Tourism and the growing shame surrounding the South’s propensity for public lynchings were among the deciding factors in the development of Asheville’s Colored Library. In the Dec.12, 1926, edition of The Sunday Citizen, the paper reported:
“Asheville’s conscience began to be disturbed. It saw the handsome Pack Memorial Library rise in all its chaste beauty, and could not forget that no negro could cross its entrance. It told visiting tourists of its friendship for its colored wards, it determination to do the right thing by them and its accomplishments along the line, and stammered a bit when asked what facilities it offered them for reading matter.”
The same article implored white residents to donate books to the new venture, stating:
“Whether they regard their donation of books as an act of generosity, fulfillment of an obligation … or a contribution of Asheville’s civic advancement, their books will be welcomed by the negroes. They will also [be] appreciated by white people who want Asheville to be able to tell its Northern tourists that its interest in the black man is not confined solely to keeping his neck out of a noose.”
The following year, on April 7, 1927, refreshments were served at the grand opening of the Colored Library, located inside the YMI Building. The evening celebration featured talks by city officials, including Mayor John H. Cathey. The site’s librarian, Irene Hendrick, was also in attendance.
Updates on the library’s progress remained scant throughout the 1930s. But by the 1940s, a renewed interest in the space surfaced. On March 14, 1943, The Asheville Citizen offered a detailed account of the library. According to the paper, its total book collection had increased from its initial 1,128 to 5,160. Membership totaled 1,255.
Available books included biographies of George Washington Carver, Marian Anderson and Roland Hayes. The location held subscriptions to five newspapers and 10 magazines. With World War II in full swing, the library also had a radio available so patrons could listen to the latest news updates. Weekly displays on war efforts were featured at the site, as well.
“In the near future the librarian hopes to have a display of pictures of Asheville negroes in the armed forces,” the paper wrote, adding that Hendrick’s own son, Robert, served as a lieutenant (and later a captain).
By 1946, Hendrick continued work collecting books written by or about prominent African-Americans. “This will teach young people that if other people have been leaders and overcome obstacles, they can, too,” she stated in the July 21, 1946, Sunday edition of the Asheville Citizen-Times.
Over time, the library’s popularity and collection grew. By July 1950, it contained 6,395 books and subscriptions to 31 magazines and nine newspapers. Meanwhile, membership climbed to 2,243.
The following year the Colored Library became part of the city of Asheville’s library system and was designated the Market Street Branch.
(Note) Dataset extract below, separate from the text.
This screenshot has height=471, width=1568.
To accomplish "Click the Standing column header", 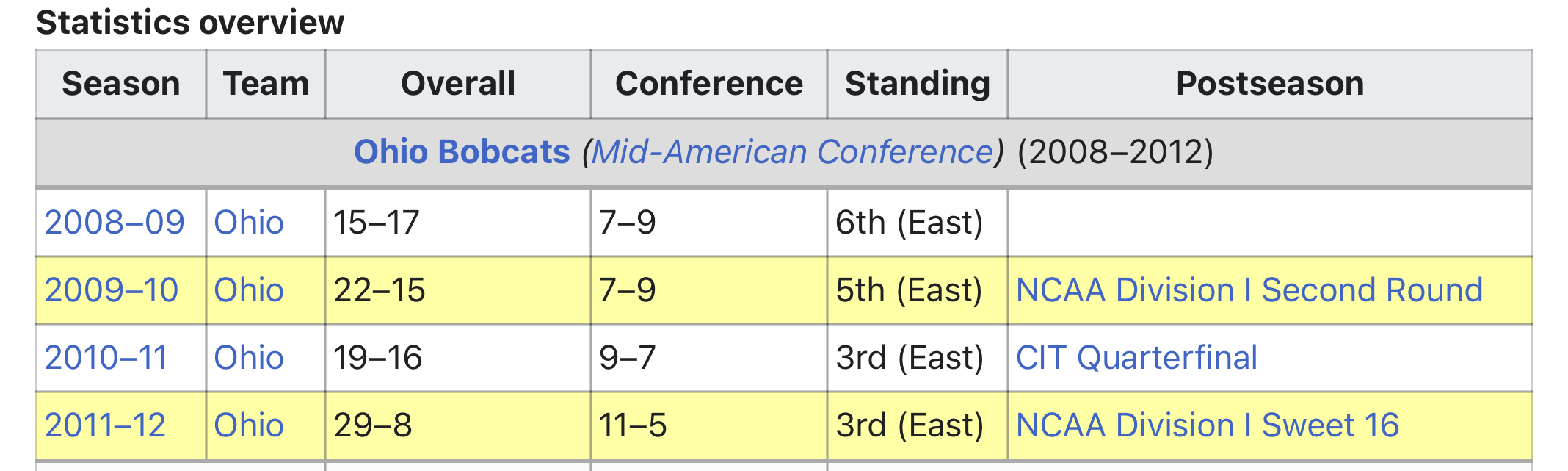I will [x=918, y=84].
Eight years later, on June 3, 1959, the branch relocated to 31 Eagle St. and was renamed the Market-Eagle Branch Library. At its opening, Hendrick was honored for her 32 years of service. According to The Asheville Citizen, she was given “a hand-printed scroll in which the board of trustees of City of Asheville libraries recognized in her ‘a blend of intellectual, personal and spiritual qualities that make her one of Asheville’s finest citizens.’”
On July 17, 1966, the Sunday edition of the Asheville Citizen-Times announced Hendrick’s plan to retire, after 40 years of service. The article included a statement by Anthony Lord, chairman of the library board. Lord stated:
“The library and the community will always be indebted to Mrs. Hendrick for her unique contribution and for the long and constructive career she has given us. The Market-Eagle Library — in a large sense her creation — has been an agency of great value. Now, with integration of the library system a long-accomplished fact, the Library Board has decided to close the Market-Eagle branch upon Mrs. Hendrick’s retirement. The Pack Library, with its longer hours and larger collection a block and half away, can meet the needs of former Market-Eagle patrons to a very satisfactory degree.”
Even after her retirement, Hendrick remained active in the community as a member of the Friends of the Library Auxiliary. She would die on March 26, 1992.
Editor’s note: Peculiarities of spelling and punctuation as well as antiquated and offensive language are preserved from the original documents.